## Assignment:
Restate every line of the material that follows, word for word.

[Opening Excerpted data section]

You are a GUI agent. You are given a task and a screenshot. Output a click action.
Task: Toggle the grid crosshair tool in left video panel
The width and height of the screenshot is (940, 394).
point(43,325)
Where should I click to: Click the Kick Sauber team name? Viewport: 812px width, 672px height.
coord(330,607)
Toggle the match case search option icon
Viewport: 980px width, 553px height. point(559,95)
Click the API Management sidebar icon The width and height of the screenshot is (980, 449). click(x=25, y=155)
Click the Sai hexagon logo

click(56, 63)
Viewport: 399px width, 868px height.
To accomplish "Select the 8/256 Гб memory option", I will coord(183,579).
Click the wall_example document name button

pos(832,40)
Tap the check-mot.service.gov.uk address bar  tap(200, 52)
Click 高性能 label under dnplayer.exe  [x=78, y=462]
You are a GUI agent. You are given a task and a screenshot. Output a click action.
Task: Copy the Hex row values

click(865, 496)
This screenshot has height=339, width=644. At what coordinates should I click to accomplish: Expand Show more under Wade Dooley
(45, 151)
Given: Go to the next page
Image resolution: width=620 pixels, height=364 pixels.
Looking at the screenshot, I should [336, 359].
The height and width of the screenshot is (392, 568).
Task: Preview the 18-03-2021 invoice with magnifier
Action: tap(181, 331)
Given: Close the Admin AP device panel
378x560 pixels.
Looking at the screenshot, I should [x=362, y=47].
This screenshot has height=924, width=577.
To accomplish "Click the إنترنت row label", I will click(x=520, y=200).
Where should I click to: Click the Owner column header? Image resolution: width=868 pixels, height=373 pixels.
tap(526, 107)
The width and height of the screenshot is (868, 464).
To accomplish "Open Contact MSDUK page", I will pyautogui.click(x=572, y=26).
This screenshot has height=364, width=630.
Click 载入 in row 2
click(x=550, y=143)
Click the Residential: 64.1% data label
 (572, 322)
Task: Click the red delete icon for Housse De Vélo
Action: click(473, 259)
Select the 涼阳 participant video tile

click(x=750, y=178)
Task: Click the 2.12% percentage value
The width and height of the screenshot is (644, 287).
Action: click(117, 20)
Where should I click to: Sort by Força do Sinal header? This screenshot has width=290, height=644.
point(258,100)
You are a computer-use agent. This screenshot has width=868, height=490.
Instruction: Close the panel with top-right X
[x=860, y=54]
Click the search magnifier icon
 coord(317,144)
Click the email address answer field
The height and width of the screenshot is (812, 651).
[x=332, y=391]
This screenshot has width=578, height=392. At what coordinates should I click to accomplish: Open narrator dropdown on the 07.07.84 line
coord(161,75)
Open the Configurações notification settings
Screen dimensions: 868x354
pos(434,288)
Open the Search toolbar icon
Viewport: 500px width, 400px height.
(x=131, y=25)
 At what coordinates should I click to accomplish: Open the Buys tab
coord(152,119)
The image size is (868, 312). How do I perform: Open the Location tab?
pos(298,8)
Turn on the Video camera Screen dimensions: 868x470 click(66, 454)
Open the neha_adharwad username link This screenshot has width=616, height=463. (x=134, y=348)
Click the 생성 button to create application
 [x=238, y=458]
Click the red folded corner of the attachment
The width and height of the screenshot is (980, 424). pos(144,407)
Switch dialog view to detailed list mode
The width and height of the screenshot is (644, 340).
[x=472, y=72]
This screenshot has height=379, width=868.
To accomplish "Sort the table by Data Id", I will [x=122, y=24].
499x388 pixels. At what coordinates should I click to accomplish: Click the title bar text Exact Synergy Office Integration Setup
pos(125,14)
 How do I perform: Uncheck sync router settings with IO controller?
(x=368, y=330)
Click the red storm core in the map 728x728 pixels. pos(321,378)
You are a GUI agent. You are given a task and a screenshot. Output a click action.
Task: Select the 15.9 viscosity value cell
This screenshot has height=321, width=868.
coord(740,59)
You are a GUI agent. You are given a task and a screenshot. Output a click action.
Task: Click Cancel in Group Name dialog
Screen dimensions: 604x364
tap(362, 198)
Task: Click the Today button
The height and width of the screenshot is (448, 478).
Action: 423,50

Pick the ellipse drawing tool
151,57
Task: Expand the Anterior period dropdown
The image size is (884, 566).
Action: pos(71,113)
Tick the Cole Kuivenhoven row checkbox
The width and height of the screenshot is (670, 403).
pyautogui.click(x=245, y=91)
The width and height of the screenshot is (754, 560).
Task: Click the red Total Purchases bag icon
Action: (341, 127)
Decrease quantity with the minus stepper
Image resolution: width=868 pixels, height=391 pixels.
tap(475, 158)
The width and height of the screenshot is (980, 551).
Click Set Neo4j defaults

[Closing Excerpted data section]

## Expected answer:
You are a GUI agent. You are given a task and a screenshot. Output a click action.
Task: Toggle the grid crosshair tool in left video panel
The width and height of the screenshot is (940, 394).
point(43,325)
Where should I click to: Click the Kick Sauber team name? Viewport: 812px width, 672px height.
coord(330,607)
Toggle the match case search option icon
Viewport: 980px width, 553px height. point(559,95)
Click the API Management sidebar icon The width and height of the screenshot is (980, 449). click(x=25, y=155)
Click the Sai hexagon logo

click(56, 63)
Viewport: 399px width, 868px height.
To accomplish "Select the 8/256 Гб memory option", I will coord(183,579).
Click the wall_example document name button

pos(832,40)
Tap the check-mot.service.gov.uk address bar  tap(200, 52)
Click 高性能 label under dnplayer.exe  [x=78, y=462]
You are a GUI agent. You are given a task and a screenshot. Output a click action.
Task: Copy the Hex row values

click(865, 496)
This screenshot has height=339, width=644. At what coordinates should I click to accomplish: Expand Show more under Wade Dooley
(45, 151)
Given: Go to the next page
Image resolution: width=620 pixels, height=364 pixels.
Looking at the screenshot, I should [336, 359].
The height and width of the screenshot is (392, 568).
Task: Preview the 18-03-2021 invoice with magnifier
Action: tap(181, 331)
Given: Close the Admin AP device panel
378x560 pixels.
Looking at the screenshot, I should [x=362, y=47].
This screenshot has height=924, width=577.
To accomplish "Click the إنترنت row label", I will click(x=520, y=200).
Where should I click to: Click the Owner column header? Image resolution: width=868 pixels, height=373 pixels.
tap(526, 107)
The width and height of the screenshot is (868, 464).
To accomplish "Open Contact MSDUK page", I will pyautogui.click(x=572, y=26).
This screenshot has height=364, width=630.
Click 载入 in row 2
click(x=550, y=143)
Click the Residential: 64.1% data label
 (572, 322)
Task: Click the red delete icon for Housse De Vélo
Action: click(473, 259)
Select the 涼阳 participant video tile

click(x=750, y=178)
Task: Click the 2.12% percentage value
The width and height of the screenshot is (644, 287).
Action: click(117, 20)
Where should I click to: Sort by Força do Sinal header? This screenshot has width=290, height=644.
point(258,100)
You are a computer-use agent. This screenshot has width=868, height=490.
Instruction: Close the panel with top-right X
[x=860, y=54]
Click the search magnifier icon
 coord(317,144)
Click the email address answer field
The height and width of the screenshot is (812, 651).
[x=332, y=391]
This screenshot has width=578, height=392. At what coordinates should I click to accomplish: Open narrator dropdown on the 07.07.84 line
coord(161,75)
Open the Configurações notification settings
Screen dimensions: 868x354
pos(434,288)
Open the Search toolbar icon
Viewport: 500px width, 400px height.
(x=131, y=25)
 At what coordinates should I click to accomplish: Open the Buys tab
coord(152,119)
The image size is (868, 312). How do I perform: Open the Location tab?
pos(298,8)
Turn on the Video camera Screen dimensions: 868x470 click(66, 454)
Open the neha_adharwad username link This screenshot has width=616, height=463. (x=134, y=348)
Click the 생성 button to create application
 [x=238, y=458]
Click the red folded corner of the attachment
The width and height of the screenshot is (980, 424). pos(144,407)
Switch dialog view to detailed list mode
The width and height of the screenshot is (644, 340).
[x=472, y=72]
This screenshot has height=379, width=868.
To accomplish "Sort the table by Data Id", I will [x=122, y=24].
499x388 pixels. At what coordinates should I click to accomplish: Click the title bar text Exact Synergy Office Integration Setup
pos(125,14)
 How do I perform: Uncheck sync router settings with IO controller?
(x=368, y=330)
Click the red storm core in the map 728x728 pixels. pos(321,378)
You are a GUI agent. You are given a task and a screenshot. Output a click action.
Task: Select the 15.9 viscosity value cell
This screenshot has height=321, width=868.
coord(740,59)
You are a GUI agent. You are given a task and a screenshot. Output a click action.
Task: Click Cancel in Group Name dialog
Screen dimensions: 604x364
tap(362, 198)
Task: Click the Today button
The height and width of the screenshot is (448, 478).
Action: 423,50

Pick the ellipse drawing tool
151,57
Task: Expand the Anterior period dropdown
The image size is (884, 566).
Action: pos(71,113)
Tick the Cole Kuivenhoven row checkbox
The width and height of the screenshot is (670, 403).
pyautogui.click(x=245, y=91)
The width and height of the screenshot is (754, 560).
Task: Click the red Total Purchases bag icon
Action: (341, 127)
Decrease quantity with the minus stepper
Image resolution: width=868 pixels, height=391 pixels.
tap(475, 158)
The width and height of the screenshot is (980, 551).
Click Set Neo4j defaults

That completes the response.